The tone and findings of this 454 page report by the Parliamentary Joint Committee on Corporations and Financial Services – Litigation funding and the regulation of the class action industry – are revealed in its opening paragraphs, that the purpose of a civil justice system is to ensure a fair and reasonable society, and that when a damage is inflicted upon a person that is unlawful, that they are restored to their previous state.

But, the report goes on to say,

‘courts and civil remedies were not established as novel investment vehicles to deliver handsome profits to innovative financiers or creative lawyers’.

While most people would be ‘comfortable with the idea that profits may be made incidentally while delivering the core objective of access to justice’, they would be

‘rightly horrified to learn that for some participants in our justice system, return on investment and profit from risk-taking has become their primary motivation’.

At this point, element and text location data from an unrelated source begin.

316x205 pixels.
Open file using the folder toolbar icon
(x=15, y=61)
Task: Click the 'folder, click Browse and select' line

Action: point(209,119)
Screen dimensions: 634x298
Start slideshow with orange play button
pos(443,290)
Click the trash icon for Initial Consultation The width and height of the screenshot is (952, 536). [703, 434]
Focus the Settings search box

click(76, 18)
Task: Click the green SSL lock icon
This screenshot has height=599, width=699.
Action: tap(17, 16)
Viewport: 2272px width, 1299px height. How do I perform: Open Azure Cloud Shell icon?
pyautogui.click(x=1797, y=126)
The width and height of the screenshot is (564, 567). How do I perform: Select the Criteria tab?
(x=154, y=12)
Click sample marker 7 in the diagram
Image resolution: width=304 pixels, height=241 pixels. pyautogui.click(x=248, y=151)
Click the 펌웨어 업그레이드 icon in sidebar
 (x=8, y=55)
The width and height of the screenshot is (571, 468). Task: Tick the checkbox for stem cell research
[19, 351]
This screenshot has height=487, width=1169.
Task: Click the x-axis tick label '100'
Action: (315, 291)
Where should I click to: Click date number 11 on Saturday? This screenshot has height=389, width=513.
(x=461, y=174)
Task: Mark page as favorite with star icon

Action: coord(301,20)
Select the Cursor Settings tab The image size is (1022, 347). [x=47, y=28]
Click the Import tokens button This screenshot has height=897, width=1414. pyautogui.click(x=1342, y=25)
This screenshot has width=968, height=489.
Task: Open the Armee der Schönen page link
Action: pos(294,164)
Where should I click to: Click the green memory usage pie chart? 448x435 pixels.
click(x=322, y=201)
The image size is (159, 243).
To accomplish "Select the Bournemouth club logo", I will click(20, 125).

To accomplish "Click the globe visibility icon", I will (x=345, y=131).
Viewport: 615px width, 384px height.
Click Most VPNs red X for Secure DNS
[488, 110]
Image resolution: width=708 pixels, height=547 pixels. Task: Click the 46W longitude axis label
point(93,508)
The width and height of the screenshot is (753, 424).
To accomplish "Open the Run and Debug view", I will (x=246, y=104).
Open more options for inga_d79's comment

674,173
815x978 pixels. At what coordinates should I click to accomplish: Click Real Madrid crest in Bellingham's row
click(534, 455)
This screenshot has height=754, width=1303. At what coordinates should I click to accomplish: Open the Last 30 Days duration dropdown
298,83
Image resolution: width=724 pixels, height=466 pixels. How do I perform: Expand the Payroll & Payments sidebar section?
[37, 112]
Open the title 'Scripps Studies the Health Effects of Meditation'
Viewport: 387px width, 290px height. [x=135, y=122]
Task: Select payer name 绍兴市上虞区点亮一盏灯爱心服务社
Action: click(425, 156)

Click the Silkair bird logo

‘Australia’s highly unique and favourably regulated litigation funding market has become a global hotspot for international investors, including many based in tax havens and with dubious corporate histories, to generate investment returns unheard of in any other jurisdiction – in some cases of more than 500 per cent’.

The report says this is ‘directly the result’ of a regulatory regime described by ASIC as ‘light touch’ and under which no successful action by a regulator has ever been taken against a funder.

It goes on in similar vein, including that ‘participants in class actions are the biggest losers in this deal’.

31 recommendations

The report makes 31 recommendations, many involving the powers and jurisdiction of the Federal Court, commencing with recommendation 1, that the government investigate legislative change ‘which promotes procedural proportionality in class actions, with the objective of facilitating the pursuit of class actions where the potential costs and drawbacks are balanced against the potential benefits for the parties to litigation, the class members, as well as the impacts on court resources, regulatory outcomes and the public interest’; through to recommendation 31, that irrespective of whether none, some, or all of the committee’s recommendations regarding the Federal Court of Australia’s class action regime are adopted and implemented, that the ‘federal, state and territory governments work towards achieving consistency in class action regimes across jurisdictions’.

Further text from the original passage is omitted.